--- WHAT YOU SHOULD DO ---
Reproduce, character for character, the stretch of the entries below running from the line that contains "Click the 投資 bar chart icon" through the end of the entries.

--- MATERIAL PROVIDED ---

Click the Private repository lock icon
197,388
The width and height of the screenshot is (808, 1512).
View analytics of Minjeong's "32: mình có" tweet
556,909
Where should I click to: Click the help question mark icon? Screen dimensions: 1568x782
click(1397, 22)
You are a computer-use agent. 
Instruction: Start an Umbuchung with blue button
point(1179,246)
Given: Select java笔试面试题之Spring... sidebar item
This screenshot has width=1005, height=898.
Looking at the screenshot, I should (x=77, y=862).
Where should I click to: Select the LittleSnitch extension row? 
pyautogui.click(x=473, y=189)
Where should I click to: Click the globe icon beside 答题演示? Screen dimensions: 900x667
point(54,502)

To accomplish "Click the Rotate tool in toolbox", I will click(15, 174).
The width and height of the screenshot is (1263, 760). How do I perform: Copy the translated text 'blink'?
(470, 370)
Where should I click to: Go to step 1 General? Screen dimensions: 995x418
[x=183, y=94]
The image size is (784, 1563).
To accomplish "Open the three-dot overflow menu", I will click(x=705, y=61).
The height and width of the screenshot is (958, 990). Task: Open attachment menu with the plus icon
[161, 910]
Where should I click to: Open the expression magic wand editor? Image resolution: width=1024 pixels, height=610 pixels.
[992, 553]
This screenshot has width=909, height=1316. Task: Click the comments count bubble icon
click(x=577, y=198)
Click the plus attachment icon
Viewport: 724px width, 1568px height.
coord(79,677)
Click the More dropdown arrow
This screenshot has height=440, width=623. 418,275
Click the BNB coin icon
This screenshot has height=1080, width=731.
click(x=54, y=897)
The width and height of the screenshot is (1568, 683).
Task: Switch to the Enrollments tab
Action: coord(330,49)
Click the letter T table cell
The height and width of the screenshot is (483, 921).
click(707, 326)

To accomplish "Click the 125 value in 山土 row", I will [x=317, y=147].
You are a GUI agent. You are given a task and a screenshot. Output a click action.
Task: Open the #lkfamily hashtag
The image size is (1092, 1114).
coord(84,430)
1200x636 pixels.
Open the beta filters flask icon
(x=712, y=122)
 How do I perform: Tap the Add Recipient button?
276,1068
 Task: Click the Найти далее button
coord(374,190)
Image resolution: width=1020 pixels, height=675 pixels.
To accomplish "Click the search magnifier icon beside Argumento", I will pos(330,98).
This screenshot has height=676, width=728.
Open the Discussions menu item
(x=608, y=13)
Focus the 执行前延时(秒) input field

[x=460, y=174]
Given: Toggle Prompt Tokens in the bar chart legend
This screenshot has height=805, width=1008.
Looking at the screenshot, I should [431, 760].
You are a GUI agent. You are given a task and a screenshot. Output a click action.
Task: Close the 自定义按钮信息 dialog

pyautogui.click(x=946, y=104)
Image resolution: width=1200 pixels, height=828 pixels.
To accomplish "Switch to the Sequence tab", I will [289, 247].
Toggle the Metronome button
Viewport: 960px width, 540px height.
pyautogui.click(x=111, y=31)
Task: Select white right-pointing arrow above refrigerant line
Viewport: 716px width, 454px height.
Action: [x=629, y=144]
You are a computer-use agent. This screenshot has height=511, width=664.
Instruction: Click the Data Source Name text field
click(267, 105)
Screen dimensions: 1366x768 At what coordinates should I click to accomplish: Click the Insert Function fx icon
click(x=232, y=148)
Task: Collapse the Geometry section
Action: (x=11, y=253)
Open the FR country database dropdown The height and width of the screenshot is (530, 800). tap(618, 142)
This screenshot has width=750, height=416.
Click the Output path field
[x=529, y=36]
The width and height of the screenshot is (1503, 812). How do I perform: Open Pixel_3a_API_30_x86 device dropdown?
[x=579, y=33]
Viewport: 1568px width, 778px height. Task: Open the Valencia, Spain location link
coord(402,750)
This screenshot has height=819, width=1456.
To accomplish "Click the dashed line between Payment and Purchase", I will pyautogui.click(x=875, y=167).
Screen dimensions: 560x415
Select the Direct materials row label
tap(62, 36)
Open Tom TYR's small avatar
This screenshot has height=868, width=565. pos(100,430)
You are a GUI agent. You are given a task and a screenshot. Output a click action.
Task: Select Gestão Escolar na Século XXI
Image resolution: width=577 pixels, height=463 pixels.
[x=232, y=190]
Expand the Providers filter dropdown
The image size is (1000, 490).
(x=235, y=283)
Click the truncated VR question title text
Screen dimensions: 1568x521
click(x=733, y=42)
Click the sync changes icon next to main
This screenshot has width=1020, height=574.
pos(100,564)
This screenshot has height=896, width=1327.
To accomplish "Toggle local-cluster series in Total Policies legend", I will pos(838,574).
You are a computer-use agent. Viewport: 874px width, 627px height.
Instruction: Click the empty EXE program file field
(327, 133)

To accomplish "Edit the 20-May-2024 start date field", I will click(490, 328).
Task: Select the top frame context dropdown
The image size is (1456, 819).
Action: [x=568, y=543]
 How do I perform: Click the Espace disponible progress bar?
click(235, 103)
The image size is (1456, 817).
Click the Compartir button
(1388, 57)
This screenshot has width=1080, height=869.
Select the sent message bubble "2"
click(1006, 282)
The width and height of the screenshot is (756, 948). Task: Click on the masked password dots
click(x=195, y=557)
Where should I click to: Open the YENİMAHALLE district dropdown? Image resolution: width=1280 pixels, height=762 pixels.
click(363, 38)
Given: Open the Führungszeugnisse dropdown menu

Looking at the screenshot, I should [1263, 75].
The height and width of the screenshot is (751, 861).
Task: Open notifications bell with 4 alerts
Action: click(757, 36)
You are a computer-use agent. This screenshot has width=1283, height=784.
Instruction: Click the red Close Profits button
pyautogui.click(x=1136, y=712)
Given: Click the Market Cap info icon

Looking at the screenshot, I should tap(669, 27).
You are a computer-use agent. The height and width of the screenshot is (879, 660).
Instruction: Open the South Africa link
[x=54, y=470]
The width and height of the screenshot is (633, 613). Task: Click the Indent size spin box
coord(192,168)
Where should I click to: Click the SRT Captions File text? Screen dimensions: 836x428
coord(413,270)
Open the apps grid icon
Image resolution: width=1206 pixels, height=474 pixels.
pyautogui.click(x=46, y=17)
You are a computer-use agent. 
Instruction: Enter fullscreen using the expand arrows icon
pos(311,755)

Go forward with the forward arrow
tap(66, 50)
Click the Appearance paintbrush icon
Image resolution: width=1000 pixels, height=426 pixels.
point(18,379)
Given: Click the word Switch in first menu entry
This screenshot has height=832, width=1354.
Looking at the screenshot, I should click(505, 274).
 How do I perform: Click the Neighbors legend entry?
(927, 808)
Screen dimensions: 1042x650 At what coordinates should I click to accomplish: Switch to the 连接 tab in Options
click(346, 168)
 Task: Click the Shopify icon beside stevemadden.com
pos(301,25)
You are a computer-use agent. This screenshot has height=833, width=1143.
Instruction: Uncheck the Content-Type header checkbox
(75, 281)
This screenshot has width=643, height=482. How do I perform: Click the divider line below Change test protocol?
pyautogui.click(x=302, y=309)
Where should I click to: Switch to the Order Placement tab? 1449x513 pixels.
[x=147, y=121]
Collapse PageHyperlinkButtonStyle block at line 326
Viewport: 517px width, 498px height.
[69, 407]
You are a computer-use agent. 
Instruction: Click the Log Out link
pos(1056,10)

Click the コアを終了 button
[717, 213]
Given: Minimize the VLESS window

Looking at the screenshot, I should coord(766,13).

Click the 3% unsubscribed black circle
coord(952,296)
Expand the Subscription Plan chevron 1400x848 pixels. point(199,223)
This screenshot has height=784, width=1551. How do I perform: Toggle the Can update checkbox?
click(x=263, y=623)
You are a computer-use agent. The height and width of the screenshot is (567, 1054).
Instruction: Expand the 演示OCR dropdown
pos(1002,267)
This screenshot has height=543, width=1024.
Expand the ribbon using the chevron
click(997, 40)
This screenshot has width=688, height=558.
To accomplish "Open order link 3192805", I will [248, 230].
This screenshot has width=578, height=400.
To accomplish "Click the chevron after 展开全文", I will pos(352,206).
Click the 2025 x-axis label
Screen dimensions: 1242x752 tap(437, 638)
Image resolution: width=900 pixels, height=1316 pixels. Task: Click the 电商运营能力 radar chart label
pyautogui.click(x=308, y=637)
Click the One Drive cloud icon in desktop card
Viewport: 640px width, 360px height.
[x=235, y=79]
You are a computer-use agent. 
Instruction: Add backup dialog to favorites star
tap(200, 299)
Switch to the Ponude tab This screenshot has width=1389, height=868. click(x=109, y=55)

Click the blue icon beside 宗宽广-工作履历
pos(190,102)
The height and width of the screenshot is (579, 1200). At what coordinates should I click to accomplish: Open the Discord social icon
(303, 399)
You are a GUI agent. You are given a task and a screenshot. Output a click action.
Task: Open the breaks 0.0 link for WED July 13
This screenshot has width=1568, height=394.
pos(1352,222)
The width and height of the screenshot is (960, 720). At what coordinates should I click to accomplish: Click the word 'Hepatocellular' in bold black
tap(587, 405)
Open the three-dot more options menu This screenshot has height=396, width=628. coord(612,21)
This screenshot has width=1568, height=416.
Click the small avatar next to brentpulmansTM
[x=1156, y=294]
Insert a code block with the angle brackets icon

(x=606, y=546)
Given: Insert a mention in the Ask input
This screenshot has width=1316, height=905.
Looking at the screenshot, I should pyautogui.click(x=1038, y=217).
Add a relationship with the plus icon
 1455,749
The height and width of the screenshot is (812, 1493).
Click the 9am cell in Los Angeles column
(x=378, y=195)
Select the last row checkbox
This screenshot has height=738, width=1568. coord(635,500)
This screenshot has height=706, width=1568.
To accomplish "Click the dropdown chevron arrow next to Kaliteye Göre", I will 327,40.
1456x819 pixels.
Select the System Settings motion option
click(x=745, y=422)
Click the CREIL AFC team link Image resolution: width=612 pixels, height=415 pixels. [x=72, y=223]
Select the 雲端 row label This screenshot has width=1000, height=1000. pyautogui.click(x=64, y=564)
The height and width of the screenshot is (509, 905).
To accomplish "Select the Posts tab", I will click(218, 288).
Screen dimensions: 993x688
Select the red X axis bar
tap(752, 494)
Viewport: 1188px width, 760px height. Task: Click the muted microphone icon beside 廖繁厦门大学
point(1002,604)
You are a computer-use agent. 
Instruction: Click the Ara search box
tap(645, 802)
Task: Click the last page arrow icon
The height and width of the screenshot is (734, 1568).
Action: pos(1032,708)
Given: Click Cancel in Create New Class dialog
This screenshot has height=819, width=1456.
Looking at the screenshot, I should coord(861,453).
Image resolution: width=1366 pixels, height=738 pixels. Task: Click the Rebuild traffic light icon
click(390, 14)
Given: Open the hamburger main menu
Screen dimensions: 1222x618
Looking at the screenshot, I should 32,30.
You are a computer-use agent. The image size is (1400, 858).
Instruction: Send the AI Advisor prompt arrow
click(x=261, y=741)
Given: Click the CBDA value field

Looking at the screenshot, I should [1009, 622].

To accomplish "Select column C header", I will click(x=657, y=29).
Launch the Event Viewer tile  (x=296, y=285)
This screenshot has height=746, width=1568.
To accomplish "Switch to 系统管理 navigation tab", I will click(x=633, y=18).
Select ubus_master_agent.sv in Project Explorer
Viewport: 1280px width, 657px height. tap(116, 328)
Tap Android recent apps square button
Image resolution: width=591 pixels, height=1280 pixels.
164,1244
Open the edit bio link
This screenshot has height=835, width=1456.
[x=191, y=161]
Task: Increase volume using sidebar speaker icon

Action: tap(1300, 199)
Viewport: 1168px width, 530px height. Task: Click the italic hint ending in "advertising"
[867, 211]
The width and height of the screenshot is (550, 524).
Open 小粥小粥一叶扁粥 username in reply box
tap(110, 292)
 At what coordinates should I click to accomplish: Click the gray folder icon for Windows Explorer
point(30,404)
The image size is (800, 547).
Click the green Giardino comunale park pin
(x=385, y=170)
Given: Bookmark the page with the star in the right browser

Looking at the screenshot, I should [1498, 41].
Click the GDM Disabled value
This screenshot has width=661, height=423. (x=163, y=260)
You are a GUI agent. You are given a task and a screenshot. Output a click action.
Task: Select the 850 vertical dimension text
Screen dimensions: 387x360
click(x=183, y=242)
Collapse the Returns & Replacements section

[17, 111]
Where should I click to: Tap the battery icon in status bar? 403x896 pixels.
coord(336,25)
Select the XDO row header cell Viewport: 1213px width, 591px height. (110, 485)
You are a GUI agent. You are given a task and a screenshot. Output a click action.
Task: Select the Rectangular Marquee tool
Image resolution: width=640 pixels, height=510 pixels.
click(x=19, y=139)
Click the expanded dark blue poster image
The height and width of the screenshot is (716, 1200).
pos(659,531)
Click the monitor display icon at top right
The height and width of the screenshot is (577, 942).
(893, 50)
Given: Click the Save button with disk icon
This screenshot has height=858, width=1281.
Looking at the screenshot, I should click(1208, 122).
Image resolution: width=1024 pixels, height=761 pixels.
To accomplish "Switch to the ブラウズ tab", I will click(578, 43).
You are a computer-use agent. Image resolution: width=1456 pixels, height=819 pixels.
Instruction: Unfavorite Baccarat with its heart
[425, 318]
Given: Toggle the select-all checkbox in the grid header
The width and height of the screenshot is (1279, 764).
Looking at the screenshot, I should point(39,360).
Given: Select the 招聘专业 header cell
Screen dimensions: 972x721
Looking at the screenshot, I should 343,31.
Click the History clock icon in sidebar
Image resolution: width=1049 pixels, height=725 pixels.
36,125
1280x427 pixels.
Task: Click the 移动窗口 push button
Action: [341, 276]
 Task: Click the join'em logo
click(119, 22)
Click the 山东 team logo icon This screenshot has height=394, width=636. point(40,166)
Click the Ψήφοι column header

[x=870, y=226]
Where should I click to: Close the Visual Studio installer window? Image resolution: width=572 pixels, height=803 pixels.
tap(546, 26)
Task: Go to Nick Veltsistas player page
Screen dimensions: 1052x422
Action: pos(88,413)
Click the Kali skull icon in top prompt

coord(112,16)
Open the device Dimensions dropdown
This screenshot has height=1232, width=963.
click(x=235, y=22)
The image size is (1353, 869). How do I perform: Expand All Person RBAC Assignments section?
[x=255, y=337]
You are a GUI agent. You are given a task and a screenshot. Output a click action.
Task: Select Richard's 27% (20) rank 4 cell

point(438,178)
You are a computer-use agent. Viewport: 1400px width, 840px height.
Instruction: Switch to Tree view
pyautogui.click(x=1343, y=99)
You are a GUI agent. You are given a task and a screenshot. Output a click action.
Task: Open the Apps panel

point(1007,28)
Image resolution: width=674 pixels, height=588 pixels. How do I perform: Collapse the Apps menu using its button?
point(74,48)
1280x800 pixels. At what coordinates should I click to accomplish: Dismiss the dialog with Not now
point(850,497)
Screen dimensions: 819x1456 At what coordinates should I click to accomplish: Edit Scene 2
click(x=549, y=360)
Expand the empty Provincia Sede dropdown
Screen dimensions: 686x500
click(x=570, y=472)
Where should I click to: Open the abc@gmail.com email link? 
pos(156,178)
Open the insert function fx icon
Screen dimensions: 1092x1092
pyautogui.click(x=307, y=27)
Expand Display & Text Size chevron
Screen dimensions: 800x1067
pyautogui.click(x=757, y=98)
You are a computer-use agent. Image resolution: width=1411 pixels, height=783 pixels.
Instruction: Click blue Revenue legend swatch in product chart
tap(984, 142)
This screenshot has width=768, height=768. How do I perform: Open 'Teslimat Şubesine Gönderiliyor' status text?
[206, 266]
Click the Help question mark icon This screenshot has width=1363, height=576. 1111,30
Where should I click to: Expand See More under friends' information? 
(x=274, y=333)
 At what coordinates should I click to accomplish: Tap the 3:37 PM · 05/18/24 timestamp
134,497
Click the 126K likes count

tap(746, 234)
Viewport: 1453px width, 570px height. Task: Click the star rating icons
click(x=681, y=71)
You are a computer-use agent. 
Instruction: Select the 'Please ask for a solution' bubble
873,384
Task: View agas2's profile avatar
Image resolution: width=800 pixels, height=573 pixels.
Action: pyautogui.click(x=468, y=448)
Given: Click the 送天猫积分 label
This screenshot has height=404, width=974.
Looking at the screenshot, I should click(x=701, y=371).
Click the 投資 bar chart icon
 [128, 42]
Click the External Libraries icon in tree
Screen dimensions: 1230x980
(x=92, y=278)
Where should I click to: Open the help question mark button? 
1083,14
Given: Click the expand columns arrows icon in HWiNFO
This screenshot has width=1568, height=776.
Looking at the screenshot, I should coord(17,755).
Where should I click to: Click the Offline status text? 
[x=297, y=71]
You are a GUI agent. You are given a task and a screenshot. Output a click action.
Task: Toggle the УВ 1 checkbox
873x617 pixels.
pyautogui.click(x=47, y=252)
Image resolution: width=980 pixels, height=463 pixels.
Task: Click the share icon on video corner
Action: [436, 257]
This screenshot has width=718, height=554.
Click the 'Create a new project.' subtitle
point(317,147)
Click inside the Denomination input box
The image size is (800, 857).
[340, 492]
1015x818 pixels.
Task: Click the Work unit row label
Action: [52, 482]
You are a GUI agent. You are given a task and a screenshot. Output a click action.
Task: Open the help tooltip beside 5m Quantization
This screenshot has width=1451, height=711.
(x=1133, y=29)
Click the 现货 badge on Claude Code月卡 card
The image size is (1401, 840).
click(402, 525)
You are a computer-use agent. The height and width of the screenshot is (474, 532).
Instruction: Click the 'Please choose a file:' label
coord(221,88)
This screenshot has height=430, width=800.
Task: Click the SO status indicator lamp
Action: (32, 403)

--- TASK SOLUTION ---
Click the 投資 bar chart icon
 [128, 42]
Click the External Libraries icon in tree
Screen dimensions: 1230x980
(x=92, y=278)
Where should I click to: Open the help question mark button? 
1083,14
Given: Click the expand columns arrows icon in HWiNFO
This screenshot has width=1568, height=776.
Looking at the screenshot, I should coord(17,755).
Where should I click to: Click the Offline status text? 
[x=297, y=71]
You are a GUI agent. You are given a task and a screenshot. Output a click action.
Task: Toggle the УВ 1 checkbox
873x617 pixels.
pyautogui.click(x=47, y=252)
Image resolution: width=980 pixels, height=463 pixels.
Task: Click the share icon on video corner
Action: [436, 257]
This screenshot has width=718, height=554.
Click the 'Create a new project.' subtitle
point(317,147)
Click inside the Denomination input box
The image size is (800, 857).
[340, 492]
1015x818 pixels.
Task: Click the Work unit row label
Action: [52, 482]
You are a GUI agent. You are given a task and a screenshot. Output a click action.
Task: Open the help tooltip beside 5m Quantization
This screenshot has width=1451, height=711.
(x=1133, y=29)
Click the 现货 badge on Claude Code月卡 card
The image size is (1401, 840).
click(402, 525)
You are a computer-use agent. The height and width of the screenshot is (474, 532).
Instruction: Click the 'Please choose a file:' label
coord(221,88)
This screenshot has height=430, width=800.
Task: Click the SO status indicator lamp
Action: (32, 403)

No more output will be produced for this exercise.